Does he have an overall idea in mind?
Do they just dance around and see what happens?
How do they remember it?
Do they use notation? What does it look like?
After 20 years K has come back to life and has a romantic date with an Algerian soldier from the enemy camp.
K is nervous - he knows it could also be a military trap. He takes my mobile and a bottle of a substance called AMMO. It is so thoughtless of him to take the mobile into such a risky environment. I am furious about it.
My other self and I are negotiating a pile of cards. Each card is coded with a grid of parallel lines. Amongst them are two identical cards which can only be used once. He wants to take mine but I won't let him. There is an uneasy tension.
Like a great revolutionary orator, a Polish artist addresses a crowd in front of Somerset House. He storms towards a shop window smashing the glass. Inside is a block of an extremely unstable substance at which he hurls a handful of coarse salt. A poisonous vapour is emitted.
How can he do this and survive I wonder?
The audience is spellbound and flocks towards him in admiration. Everyone now has their face bandaged as protection from the fumes.
I am furious with my friend. We are supposed to be driving our flying car but she got waylaid taking instructions from someone with an old A to Z. What particularly annoys me is that I have missed out looking at the illustrations in this rare 1964 edition. There is a small engraving of Lots Road from that time when it was nothing more than twigs and weeds.
I am shifting an unwieldy pile of cardboard boxes loosely bound together to form an ugly sculpture. Hanging at the bottom are two loose boxes which somehow represent testicles. My long dead aunty offers to help me carry this home.
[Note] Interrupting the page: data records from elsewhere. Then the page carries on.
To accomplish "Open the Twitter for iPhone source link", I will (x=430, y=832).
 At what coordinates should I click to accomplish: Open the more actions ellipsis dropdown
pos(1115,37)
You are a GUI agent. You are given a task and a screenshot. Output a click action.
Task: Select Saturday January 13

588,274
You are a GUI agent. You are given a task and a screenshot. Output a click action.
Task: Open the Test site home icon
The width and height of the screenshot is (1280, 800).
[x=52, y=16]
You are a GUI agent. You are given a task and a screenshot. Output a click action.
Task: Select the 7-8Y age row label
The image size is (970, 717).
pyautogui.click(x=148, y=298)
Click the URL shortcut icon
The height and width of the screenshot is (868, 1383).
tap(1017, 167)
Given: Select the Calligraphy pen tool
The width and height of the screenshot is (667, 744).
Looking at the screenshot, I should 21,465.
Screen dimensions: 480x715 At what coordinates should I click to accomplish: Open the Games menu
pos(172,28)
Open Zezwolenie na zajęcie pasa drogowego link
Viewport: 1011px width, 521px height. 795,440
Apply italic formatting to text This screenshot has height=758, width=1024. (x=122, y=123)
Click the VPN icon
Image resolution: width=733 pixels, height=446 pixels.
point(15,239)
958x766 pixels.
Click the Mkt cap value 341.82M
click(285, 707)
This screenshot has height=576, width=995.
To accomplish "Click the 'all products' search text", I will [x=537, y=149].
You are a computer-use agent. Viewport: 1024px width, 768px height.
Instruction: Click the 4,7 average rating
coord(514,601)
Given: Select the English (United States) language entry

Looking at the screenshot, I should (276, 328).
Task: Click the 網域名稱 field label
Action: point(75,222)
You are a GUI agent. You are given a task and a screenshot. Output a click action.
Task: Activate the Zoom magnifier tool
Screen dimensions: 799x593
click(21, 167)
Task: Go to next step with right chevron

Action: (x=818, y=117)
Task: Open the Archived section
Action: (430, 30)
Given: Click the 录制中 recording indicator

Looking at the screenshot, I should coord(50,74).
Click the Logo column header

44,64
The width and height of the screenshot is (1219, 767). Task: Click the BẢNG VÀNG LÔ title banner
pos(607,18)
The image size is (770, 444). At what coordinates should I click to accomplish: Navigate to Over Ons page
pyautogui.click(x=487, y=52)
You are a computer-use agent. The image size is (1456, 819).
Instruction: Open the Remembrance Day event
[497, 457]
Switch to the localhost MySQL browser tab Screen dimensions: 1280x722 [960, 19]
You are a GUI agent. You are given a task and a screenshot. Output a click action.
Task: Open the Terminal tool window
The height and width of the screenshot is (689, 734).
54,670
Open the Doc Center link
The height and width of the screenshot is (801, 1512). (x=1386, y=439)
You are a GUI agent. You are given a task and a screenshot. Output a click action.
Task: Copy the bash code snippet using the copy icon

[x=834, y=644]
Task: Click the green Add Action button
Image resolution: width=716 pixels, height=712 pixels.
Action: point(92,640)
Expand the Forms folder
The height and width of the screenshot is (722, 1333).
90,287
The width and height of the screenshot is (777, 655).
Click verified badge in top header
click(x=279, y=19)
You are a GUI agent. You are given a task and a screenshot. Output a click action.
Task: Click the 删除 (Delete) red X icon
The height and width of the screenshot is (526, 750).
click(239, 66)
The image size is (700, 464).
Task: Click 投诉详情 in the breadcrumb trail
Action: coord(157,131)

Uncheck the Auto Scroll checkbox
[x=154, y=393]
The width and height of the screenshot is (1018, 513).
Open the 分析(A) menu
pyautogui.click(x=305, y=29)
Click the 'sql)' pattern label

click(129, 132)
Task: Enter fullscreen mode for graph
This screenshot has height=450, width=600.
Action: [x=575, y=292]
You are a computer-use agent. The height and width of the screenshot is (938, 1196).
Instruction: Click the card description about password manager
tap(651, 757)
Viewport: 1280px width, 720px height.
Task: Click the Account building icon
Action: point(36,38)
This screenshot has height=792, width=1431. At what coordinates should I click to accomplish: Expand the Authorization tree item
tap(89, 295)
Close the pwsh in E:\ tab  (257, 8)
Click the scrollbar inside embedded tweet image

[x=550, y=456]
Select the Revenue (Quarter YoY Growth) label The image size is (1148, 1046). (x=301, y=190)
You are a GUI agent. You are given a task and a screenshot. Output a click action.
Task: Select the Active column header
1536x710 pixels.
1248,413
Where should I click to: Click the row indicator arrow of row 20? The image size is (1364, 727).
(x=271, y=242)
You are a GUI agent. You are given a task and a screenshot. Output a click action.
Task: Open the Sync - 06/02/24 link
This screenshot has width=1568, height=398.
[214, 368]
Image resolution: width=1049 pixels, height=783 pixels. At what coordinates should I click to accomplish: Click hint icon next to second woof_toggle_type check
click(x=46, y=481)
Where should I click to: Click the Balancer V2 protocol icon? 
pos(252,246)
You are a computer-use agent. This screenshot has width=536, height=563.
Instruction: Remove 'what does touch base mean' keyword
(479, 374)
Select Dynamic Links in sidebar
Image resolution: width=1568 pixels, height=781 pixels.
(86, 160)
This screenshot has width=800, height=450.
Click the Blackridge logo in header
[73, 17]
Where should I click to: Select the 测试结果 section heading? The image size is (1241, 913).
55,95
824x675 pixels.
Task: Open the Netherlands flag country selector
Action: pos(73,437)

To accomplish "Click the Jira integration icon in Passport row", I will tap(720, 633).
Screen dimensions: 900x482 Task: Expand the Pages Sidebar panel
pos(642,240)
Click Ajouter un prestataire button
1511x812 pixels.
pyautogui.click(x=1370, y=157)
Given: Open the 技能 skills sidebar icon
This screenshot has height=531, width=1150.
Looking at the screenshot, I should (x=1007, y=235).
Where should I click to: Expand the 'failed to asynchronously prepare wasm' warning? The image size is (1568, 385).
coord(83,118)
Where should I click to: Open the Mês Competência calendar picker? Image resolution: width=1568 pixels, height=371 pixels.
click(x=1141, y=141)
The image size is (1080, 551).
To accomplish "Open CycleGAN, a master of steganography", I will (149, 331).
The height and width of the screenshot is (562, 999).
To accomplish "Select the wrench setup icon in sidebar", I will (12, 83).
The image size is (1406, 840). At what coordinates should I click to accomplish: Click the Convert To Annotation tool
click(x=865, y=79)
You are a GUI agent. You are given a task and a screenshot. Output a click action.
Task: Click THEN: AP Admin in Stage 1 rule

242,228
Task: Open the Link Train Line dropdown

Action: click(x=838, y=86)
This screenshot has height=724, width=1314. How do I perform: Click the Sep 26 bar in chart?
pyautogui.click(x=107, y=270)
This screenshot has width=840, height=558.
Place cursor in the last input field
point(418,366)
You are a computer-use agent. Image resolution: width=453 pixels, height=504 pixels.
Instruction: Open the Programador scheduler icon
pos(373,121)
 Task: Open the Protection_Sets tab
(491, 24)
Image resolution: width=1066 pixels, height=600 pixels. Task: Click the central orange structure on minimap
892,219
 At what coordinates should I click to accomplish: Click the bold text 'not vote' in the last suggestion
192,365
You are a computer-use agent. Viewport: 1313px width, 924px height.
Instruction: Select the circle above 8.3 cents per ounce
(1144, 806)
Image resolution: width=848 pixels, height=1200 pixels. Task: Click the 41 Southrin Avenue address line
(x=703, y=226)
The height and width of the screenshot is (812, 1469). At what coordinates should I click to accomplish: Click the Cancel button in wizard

Bundling the boxes together, I thank her and tell her I can manage alone.
I work as a teacher in a school in Nazi Germany. While I am there two male technicians in their mid 60s die one after the other, blood and clear liquid spurting from mysterious wounds.
Dad explains that when I was a kid I had been desperate for this string of sweet juice that I thought was sex energy. I was mad to have it, but I'd misbehaved so it was being kept from me. He said it was just Ribena, but I remember it as this concentrated solution of yellow Space Dust and sherbet lemonade steeped in tobacco tins.
I am in a communal sittingroom. I turn on the telly- white noise then a blue screen with fragments of text - now a scene from a cheap American film. The setting is the early sixties, the dialogue uninspired. Lead character walks on and I realise it's a remake of Frank Capra's Mr Smith Goes To Washington but it's about Barack Obama's early life. It is as if it has been made with the racist undertones of a 1930's film so that gawky teen Obama is played by a white actor with exaggerated bulging eyes. I am angry at the grotesque caricature.
In the original film James Stewart plays the part of Mr Smith a naive idealist who fights political corruption and guards American values as a moral hero.
My dream leads me along a sunny country lane. I sense that my point of view is 6 inches higher than normal - am I floating? I take the liberty of turning my body horizontal and find I am able to partially control the dream. I glide up spiralling granite steps which morph into the carved feathers of an angel and here I sit singing with a boy's unbroken voice - a tiny insect held by the warm air pressure flying high high snug in those safe wings.
The rest of the night was filled with nightmares dominated by a giant Keanu Reeves slicing his arms open.